While Little Hope is a standalone game, it follows the same one-sitting structure of Man of Medan, albeit with some lessons learned and a much more gripping and mysterious story to piece together.

Mechanically – and I absolutely love this as someone who isn't guaranteed to play these games more than once – there are quick alerts before every individual QTE so you don't have to keep your controller in a death-grip during cutscenes out of fear that you'll miss an out-of-nowhere button prompt.

There's also more breathing room during exploration – not just with wide-open streets to roam (and a free-moving third-person camera at times), but also with cues to stop you from accidentally "moving forward" to the next area before you've finished combing the area for hidden tidbit-filled collectibles.

That's not to say Little Hope is a 100% step up across the board or that it's some sprawling game. Not at all. Man of Medan feels claustrophobic and threatening in ways that Little Hope doesn't quite match (for better and for worse), and it's still a very guided experience with little room for emergent deviation.

 

Little Hope review

 

 

That said, Supermassive has some fun contextual reasons to justify the game's linearity (there's an otherworldly fog pushing your crew deeper into the obviously effed-up ghost town). Heck, even the occasionally ridiculous banter checks out, on some level, with certain revelations (which I won't spoil).

It all starts with an adrenaline-pumping doomsday scenario of a prologue that immediately got me invested in all five characters, the lead of which, Will Poulter, mostly acts as a vessel for the player.

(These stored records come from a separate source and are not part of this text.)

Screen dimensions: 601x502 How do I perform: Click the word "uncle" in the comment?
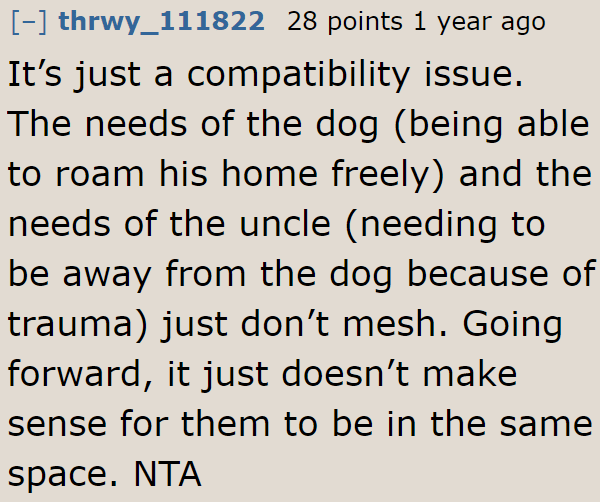point(285,223)
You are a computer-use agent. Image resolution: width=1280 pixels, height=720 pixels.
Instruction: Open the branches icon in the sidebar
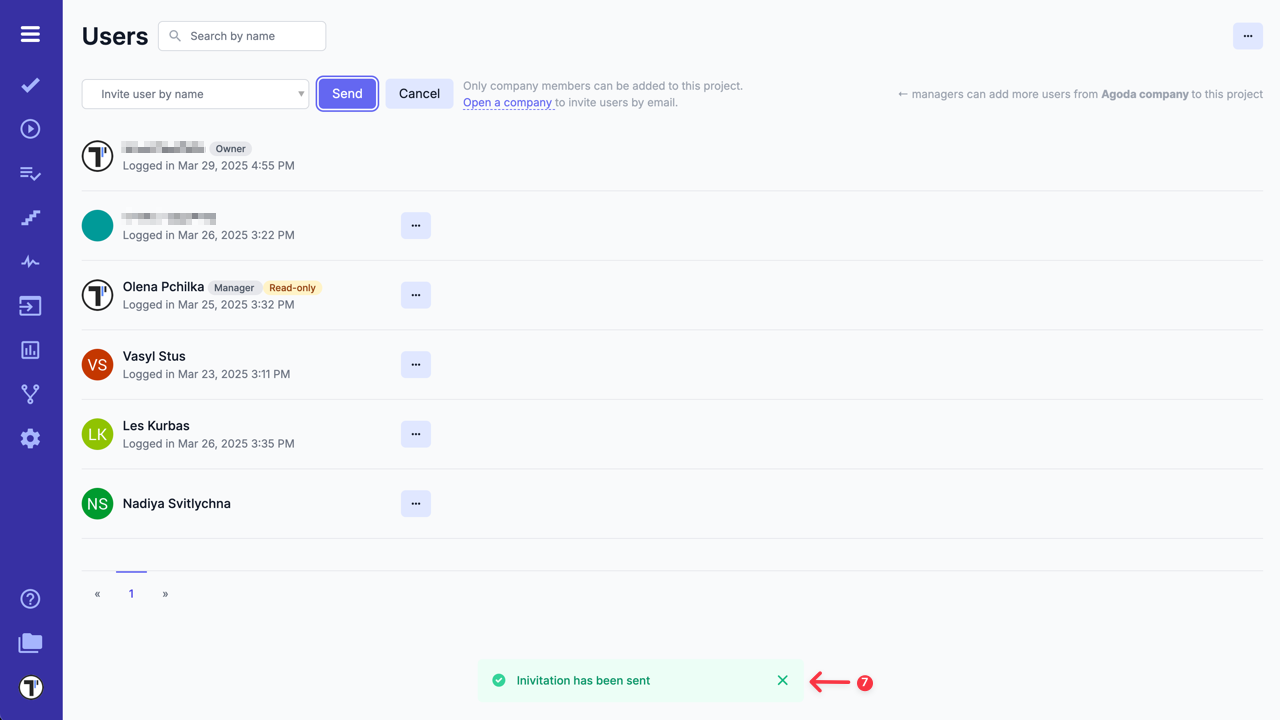tap(30, 393)
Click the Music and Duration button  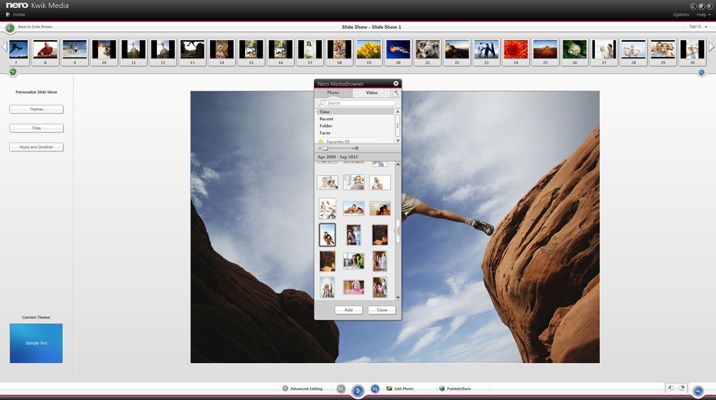[36, 147]
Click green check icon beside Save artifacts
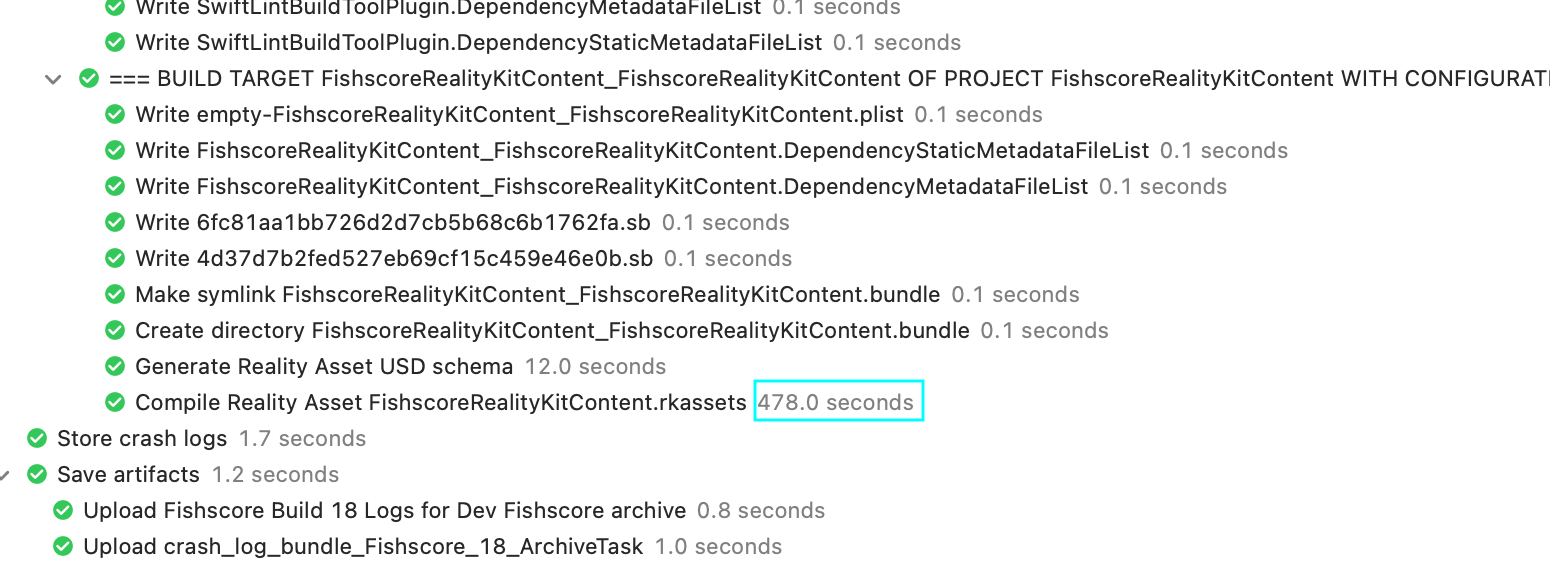This screenshot has width=1550, height=566. pos(37,474)
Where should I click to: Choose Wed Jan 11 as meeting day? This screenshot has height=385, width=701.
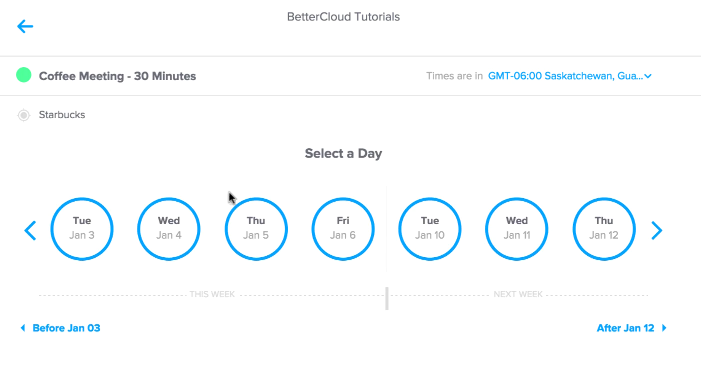pos(517,229)
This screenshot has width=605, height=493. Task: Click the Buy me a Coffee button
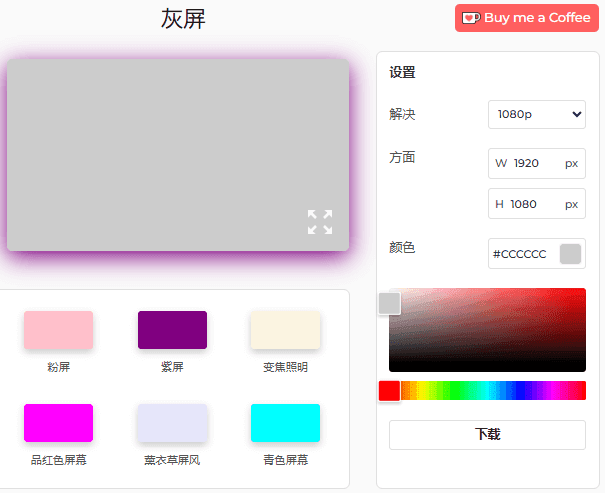526,17
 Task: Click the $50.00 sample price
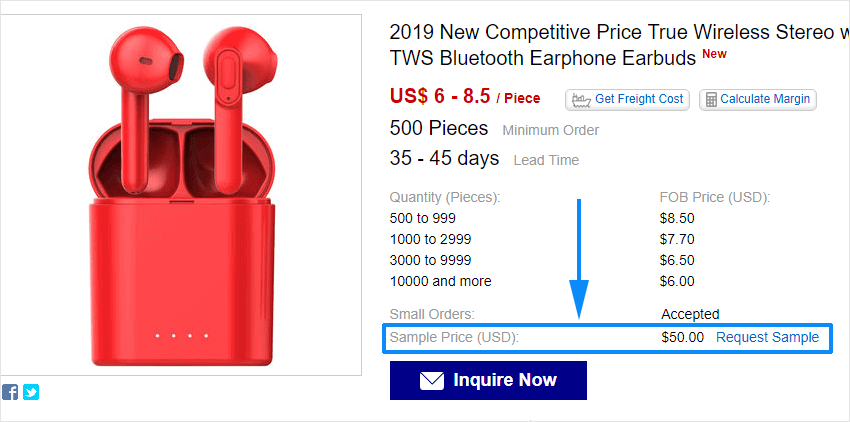(x=682, y=337)
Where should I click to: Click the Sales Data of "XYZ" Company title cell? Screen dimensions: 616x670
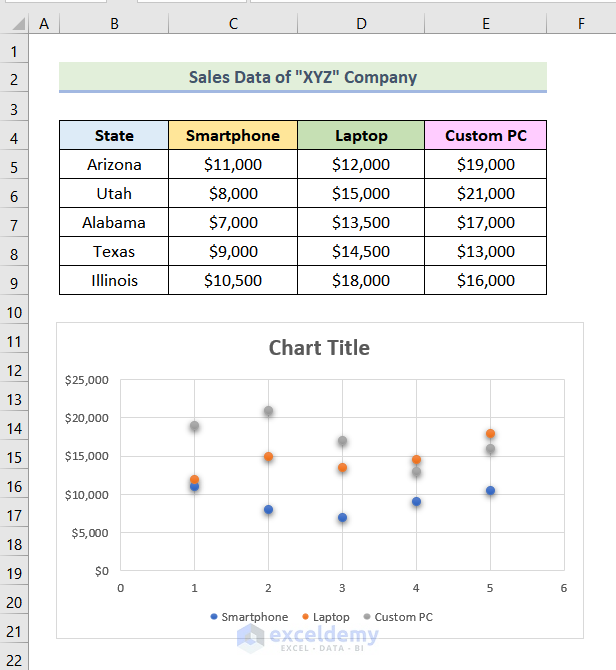[302, 77]
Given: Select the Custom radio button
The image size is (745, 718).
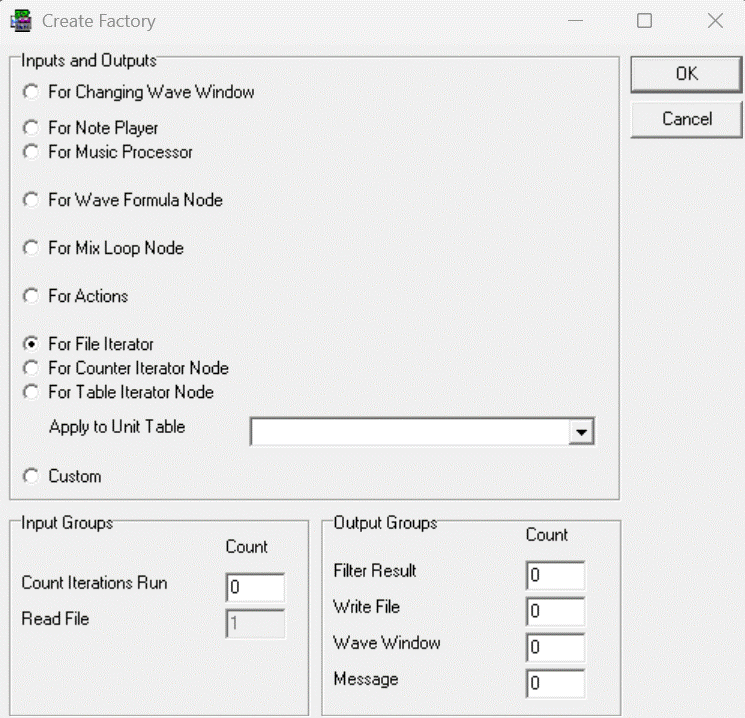Looking at the screenshot, I should point(31,476).
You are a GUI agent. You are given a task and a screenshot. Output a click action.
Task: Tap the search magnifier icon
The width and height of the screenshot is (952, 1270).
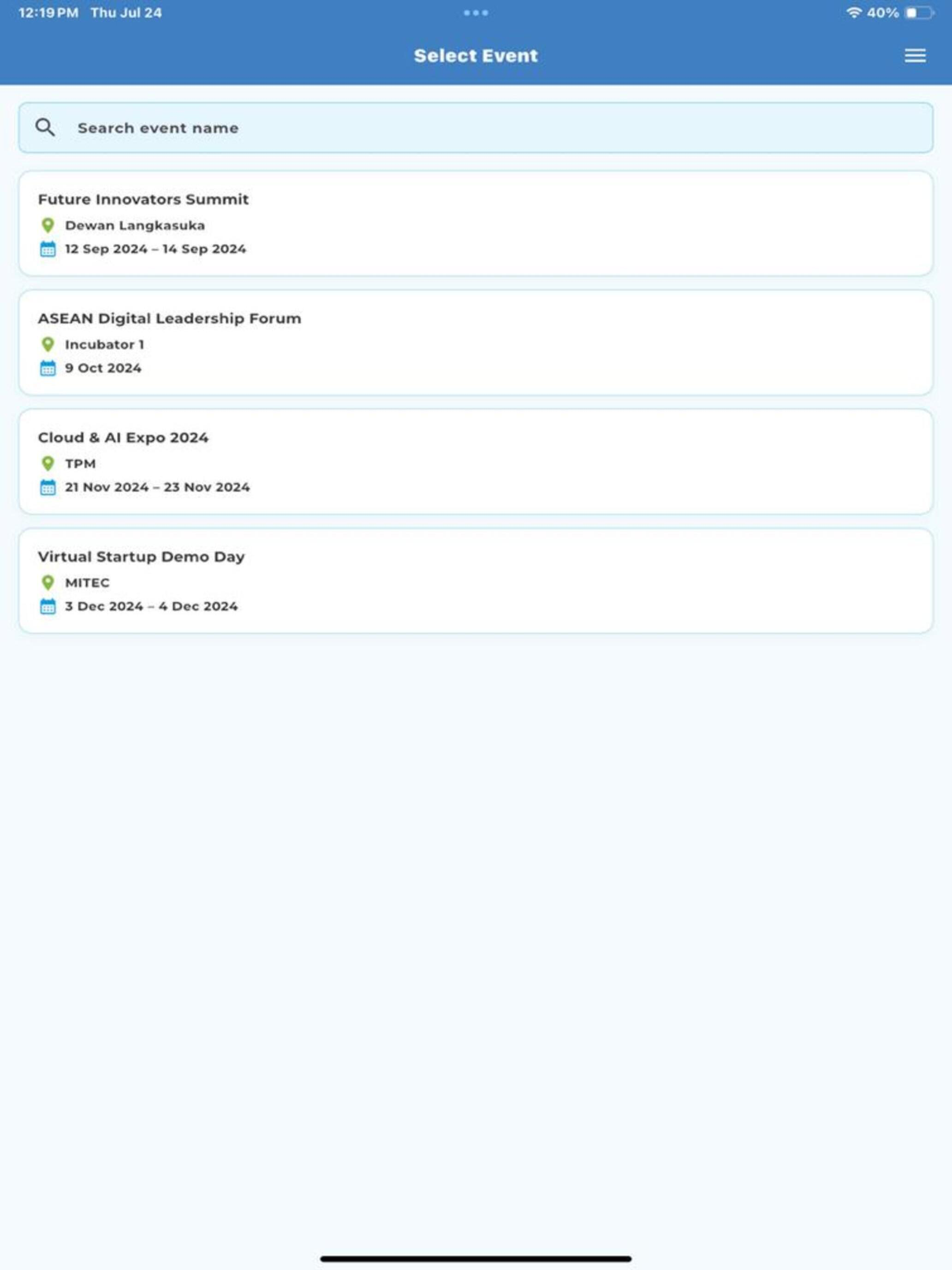coord(45,127)
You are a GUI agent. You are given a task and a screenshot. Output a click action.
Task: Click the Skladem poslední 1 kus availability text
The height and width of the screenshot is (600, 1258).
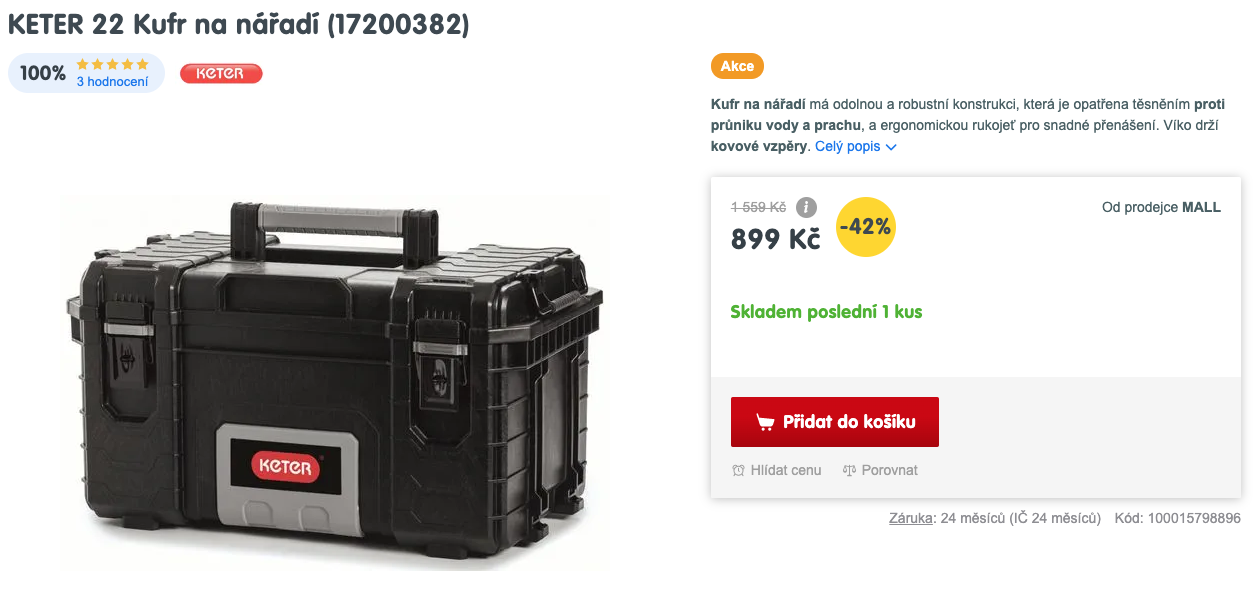coord(826,312)
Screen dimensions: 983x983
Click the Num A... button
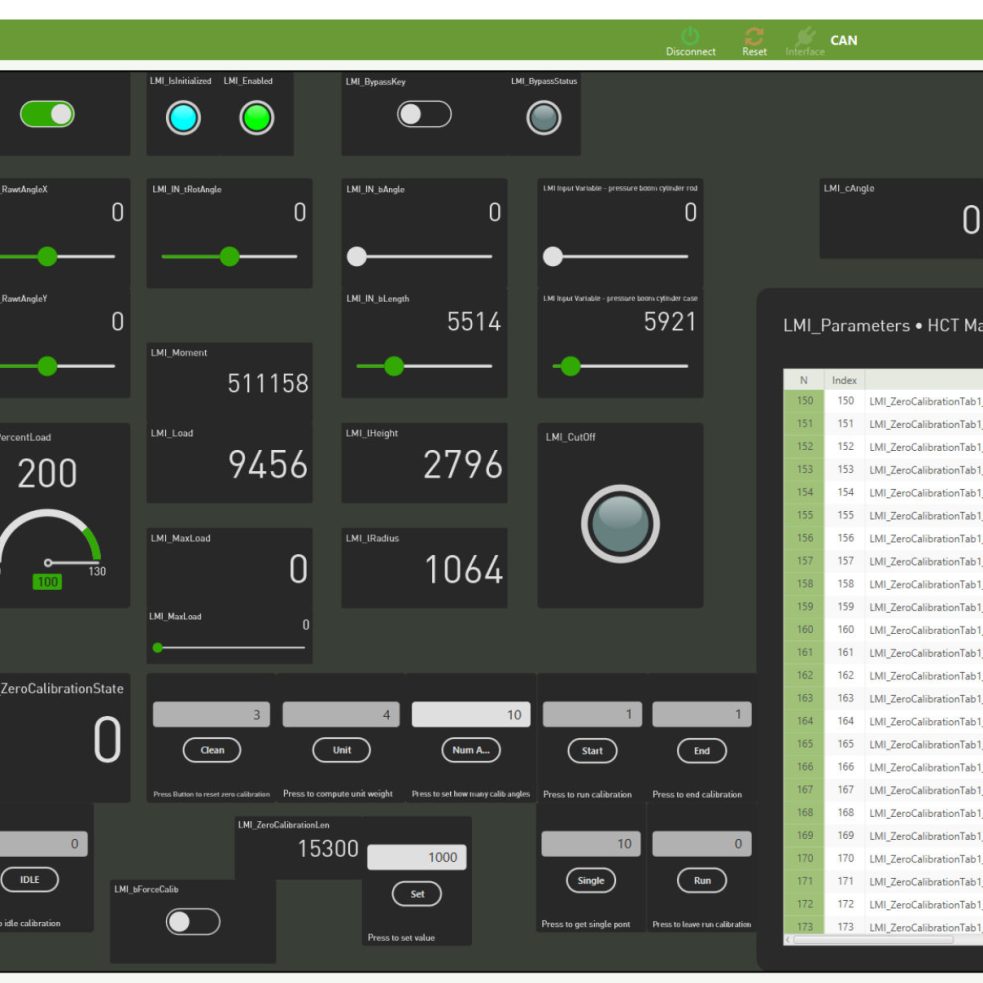click(x=470, y=750)
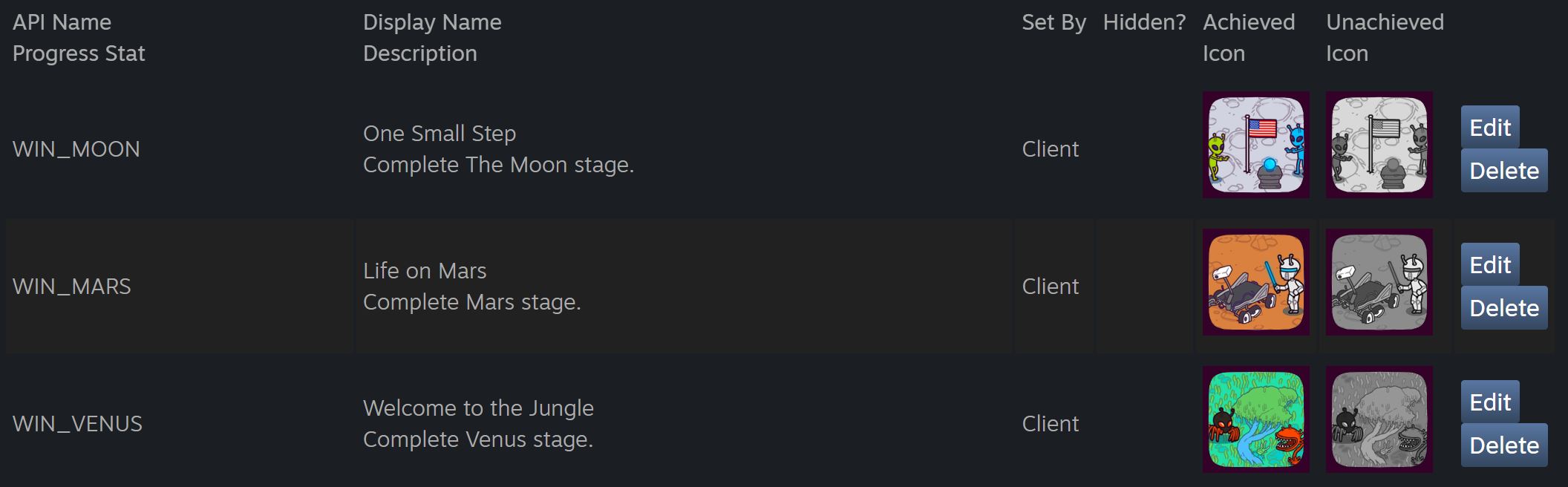Edit the WIN_VENUS achievement
This screenshot has width=1568, height=487.
[1489, 402]
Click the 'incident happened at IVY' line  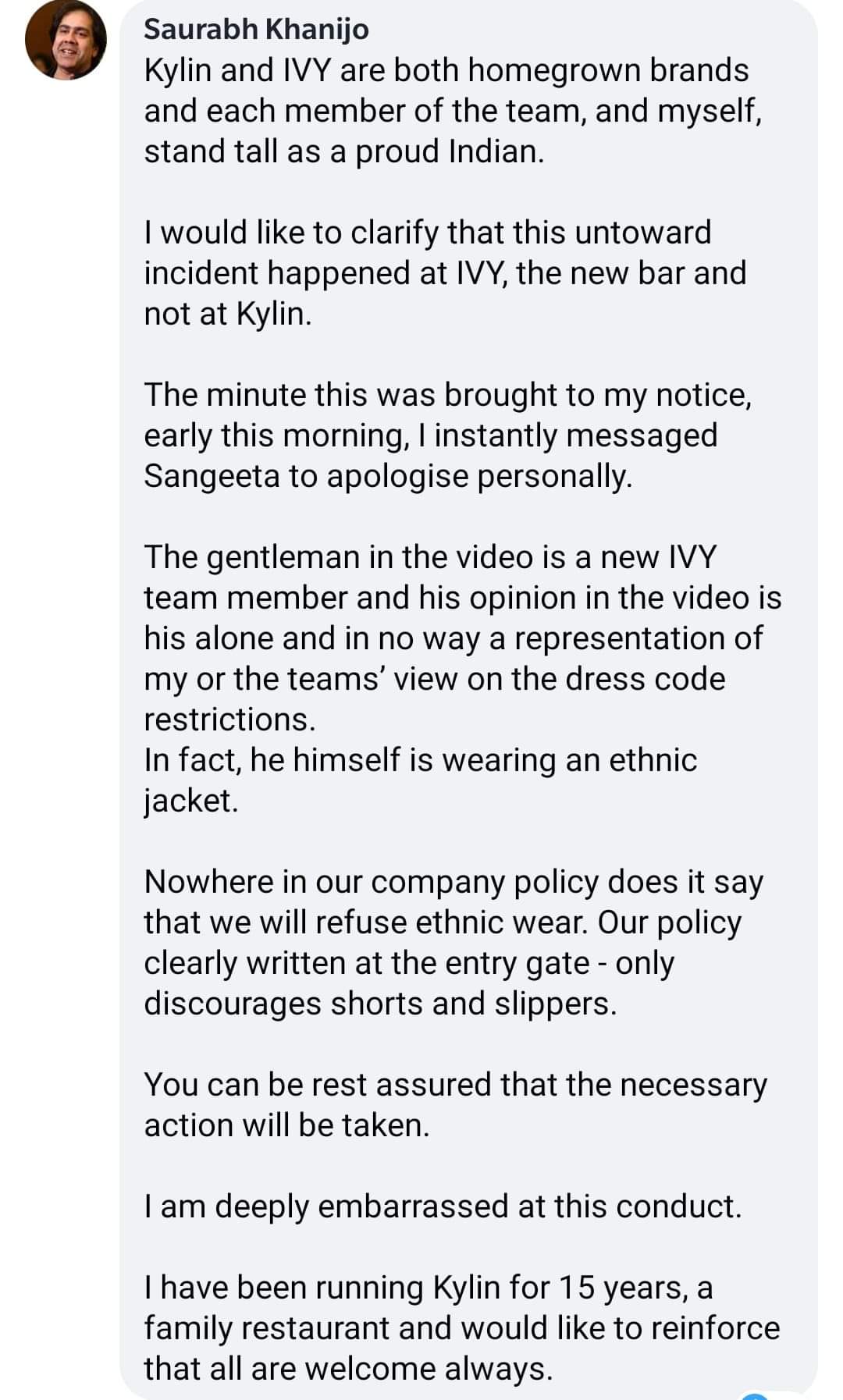445,273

The less I say, the better, but I want you to know that 1) there's more going on here than an abandoned town that once horrifically tortured suspected witches and 2) this is a layered story that demands to be experienced again with hindsight. It took me five hours to beat, so that shouldn't be a huge ask.

Little Hope isn't as riveting the second time through, but it was satisfying to see key moments resonate in clever ways. There's also the optional Curator's Cut to spice things up with alternate scenes – to an extent. This time, I wasn't able to test the share-the-controller Movie Night mode (for two to five players) or the online co-op Shared Story mode (for two players), but they're the ideal ways to play.

 

Little Hope

 

 

To my surprise, I wasn't outright scared or unnerved by anything so much as I was intrigued. That's not necessarily a complaint, though it is worth mentioning so you can try to set your expectations.

I think Little Hope could've been terrifying and stressful if Supermassive wanted to borrow more paranoia-inducing tricks from Silent Hill's brand of hazy mischief, but The Dark Pictures Anthology is all about choice-driven cinematic horror that's entertaining in a social setting. I get it. This chilling foggy backdrop could've been taken further, but at the same time, Little Hope tells a different story. (And the studio's production schedule, budget, and scope seem pretty locked-in for these games at this point.)

Right up until the very end, I was dying to figure out how to escape Those Creepy Things for good, whether I had made the right calls, and what the deal was with a certain easy-to-hate character.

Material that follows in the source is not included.